Ya, aku seperti berada dalam penjara karena namaku
tercatat di sebuah jaringan filantropi dan institusi think tank yang membuat aku terikat pada kesibukan-kesibukan yang
menyangkut dunia internasional, di saat anak-anak muda seusiaku hidup penuh
kebebasan di luar sana. Menjadi remaja-remaja labil yang menggandrungi sesuatu
seperti wabah hingga meledak menjadi epidemi yang tak bisa disembuhkan. Mengantri
tiket konser band asing kesayangannya,
nongkrong, clubbing, atau sekadar keluyuran
di akun-akun jejaring.
Tapi aku menikmati penjaraku. Karena di dalamnya, aku bisa turut mengubah dunia. Aku memang bukan Pangeran Alwaleed bin Talal atau
Sir John Templeton yang bisa menyumbangkan kekayaannya untuk perdamaian dunia
dan kemajuan umat manusia di bidang ilmu pengetahuan, atau bahkan bankir
seperti Rothschild atau trader
seperti Soros yang menata peta politik dunia dengan mesin uang mereka, tapi aku
mempunyai peran seperti lilin yang berpendar di kegelapan, yang aku pikir jauh
lebih bermakna daripada sekadar mengangguk-anggukkan kepala mengikuti hentakan
musik DJ di pesta-pesta bodoh yang tak masuk akal.

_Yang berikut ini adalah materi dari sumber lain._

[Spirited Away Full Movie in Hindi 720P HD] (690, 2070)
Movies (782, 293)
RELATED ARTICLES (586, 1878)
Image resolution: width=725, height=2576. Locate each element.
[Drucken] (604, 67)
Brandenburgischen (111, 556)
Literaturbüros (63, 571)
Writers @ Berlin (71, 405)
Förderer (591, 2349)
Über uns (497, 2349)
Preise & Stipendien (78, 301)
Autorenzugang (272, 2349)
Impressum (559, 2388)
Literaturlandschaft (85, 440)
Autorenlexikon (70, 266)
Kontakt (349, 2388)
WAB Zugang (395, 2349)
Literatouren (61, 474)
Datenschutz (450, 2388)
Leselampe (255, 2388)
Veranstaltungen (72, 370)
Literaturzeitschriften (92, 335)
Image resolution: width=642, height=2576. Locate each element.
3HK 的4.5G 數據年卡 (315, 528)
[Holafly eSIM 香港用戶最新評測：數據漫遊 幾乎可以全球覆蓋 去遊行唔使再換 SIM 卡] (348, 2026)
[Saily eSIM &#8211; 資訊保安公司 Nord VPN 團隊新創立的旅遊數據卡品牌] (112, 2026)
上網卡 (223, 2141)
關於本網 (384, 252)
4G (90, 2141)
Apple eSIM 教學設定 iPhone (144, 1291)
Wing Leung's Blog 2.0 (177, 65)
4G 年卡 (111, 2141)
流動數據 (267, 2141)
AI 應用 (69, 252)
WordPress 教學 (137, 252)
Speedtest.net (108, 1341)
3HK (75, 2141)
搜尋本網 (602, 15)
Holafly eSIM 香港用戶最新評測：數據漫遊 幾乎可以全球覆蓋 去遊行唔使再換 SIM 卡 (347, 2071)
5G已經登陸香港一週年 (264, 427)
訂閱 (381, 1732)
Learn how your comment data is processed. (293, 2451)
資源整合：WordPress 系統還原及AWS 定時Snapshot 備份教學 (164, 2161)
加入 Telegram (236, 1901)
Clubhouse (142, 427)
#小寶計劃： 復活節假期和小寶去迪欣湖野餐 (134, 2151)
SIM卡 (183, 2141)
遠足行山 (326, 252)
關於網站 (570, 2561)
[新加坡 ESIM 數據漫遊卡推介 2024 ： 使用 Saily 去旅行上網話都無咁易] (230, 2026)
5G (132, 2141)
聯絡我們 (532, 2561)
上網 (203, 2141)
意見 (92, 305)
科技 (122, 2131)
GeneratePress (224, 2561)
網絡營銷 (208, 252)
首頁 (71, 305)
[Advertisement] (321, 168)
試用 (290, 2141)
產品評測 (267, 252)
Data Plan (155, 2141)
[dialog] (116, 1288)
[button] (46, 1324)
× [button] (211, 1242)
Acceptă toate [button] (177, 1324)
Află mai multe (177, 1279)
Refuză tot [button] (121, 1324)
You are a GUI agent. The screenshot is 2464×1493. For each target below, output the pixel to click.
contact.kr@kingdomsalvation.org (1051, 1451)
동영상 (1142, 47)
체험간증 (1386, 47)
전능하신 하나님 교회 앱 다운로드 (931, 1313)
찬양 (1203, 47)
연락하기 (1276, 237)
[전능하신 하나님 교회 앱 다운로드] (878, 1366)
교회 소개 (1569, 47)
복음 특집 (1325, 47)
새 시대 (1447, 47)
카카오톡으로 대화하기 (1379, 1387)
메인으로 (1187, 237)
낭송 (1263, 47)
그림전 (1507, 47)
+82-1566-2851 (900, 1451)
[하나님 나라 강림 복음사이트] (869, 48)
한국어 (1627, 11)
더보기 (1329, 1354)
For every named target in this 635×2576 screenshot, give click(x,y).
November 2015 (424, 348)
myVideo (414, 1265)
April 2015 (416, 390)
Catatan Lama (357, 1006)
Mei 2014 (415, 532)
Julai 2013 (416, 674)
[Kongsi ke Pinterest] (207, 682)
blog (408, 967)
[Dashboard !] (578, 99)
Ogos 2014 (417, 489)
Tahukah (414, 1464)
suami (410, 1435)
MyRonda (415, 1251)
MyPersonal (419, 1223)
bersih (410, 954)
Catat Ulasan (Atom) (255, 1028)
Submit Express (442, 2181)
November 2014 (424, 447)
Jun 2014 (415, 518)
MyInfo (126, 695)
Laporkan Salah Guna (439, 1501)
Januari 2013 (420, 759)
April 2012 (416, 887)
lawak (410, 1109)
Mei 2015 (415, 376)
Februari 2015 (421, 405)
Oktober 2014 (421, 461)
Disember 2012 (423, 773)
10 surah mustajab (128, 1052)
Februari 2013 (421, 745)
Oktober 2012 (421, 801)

Do you imagine that you will like it so far? Get the complete chapter for FREE!
DOWNLOAD CHAPTER 1
Pangeran dan Kapur Barus
DOWNLOAD
Anjelie:
Aku mentraktir Hilmar makan
malam di warung sego sadukan
di antara remang lampu teplok. Hanya sementok itu kemampuanku. Tapi putera
mahkota kerajaan trading itu tak pernah merasa keberatan aku ajak
menggembel seperti itu.
“Baru pulang kuliah, Nak?” sapa
pemilik warung langganan kami. Bapak paruh baya dengan belahan rambut Superman
di dahi itu bernama Pak Wagimun.
“Sudah pulang dari siang tadi,
Pak,” Hilmar mengambil dua bungkusan kecil nasi, dan memberikan satu untukku.
“Muter-muter dulu nganterin ...
nih,” Hilmar menjitak kepalaku. “Disuruh kuliah mokong.”
Pak Wagi tertawa lebar hingga
giginya tampak berbaris seperti gerbong kereta.
Aku ikut tertawa dengan Pak
Wagi sambil menendangi sepatu oxford
Salvatore Ferragamo milik Hilmar.
“Tuh kan, gimana sepatu lu nggak suka
jebol-jebol." lengan bajuku ditarik. "Orang kakinya nggak disekolahin!” dia mencopot sebelah sepatunya dan mengelapkan sepatunya ke lengan bajuku.
Aku memukul tangannya. “Iya,
iya! Habis ini nggak akan ada lagi yang nyusahin kamu ... sebulan penuh!”
seruku. Aku ingin menangis ketika sampai pada kata ‘sebulan penuh’. Menyadari
waktu yang begitu lama berada di tempat asing saat KKN nanti.
Hilmar menurunkan sepatunya.
Dia terdiam beberapa detik untuk kemudian merogoh saku kemeja Armani-nya, lalu
menjembreng surat resmi berkop asing di depan mukaku. “Quelle bonne surprise, mon vieille!”
Di sana tertulis, Hilmar Althaf
Adiaksa diterima bekerja di sebuah perusahaan sistem informasi di sebuah negara
berlambang Union Jack.
“Kenapa harus
negara ini?”
“Pourquoi pas?”
“Kenapa tidak Paris? Bukankah
kau menetas di sana?”
“Paris? Non, merci. Keluarga gua yang tersisa di sana masih bertebaran dari
Marseille hingga Loire. Gua nggak mau diawasi. Dan lu tahu, Britain sangat
ramah, mengingatkan gua sama keramahan orang-orang di Solo bahkan. Sedangkan
Prancis sebaliknya, sangat snob.
Bukan tempat yang baik buat fresh
graduate seperti gua.”
“Lalu?”
“Gua mau nyolong pengalaman di
perusahaan kolega Papa itu barang satu atau dua tahun. Setelah itu, gua mau
buka sendiri. C’etait superbe! Muka
gila, ini cita-cita gua sejak lama!” katanya girang.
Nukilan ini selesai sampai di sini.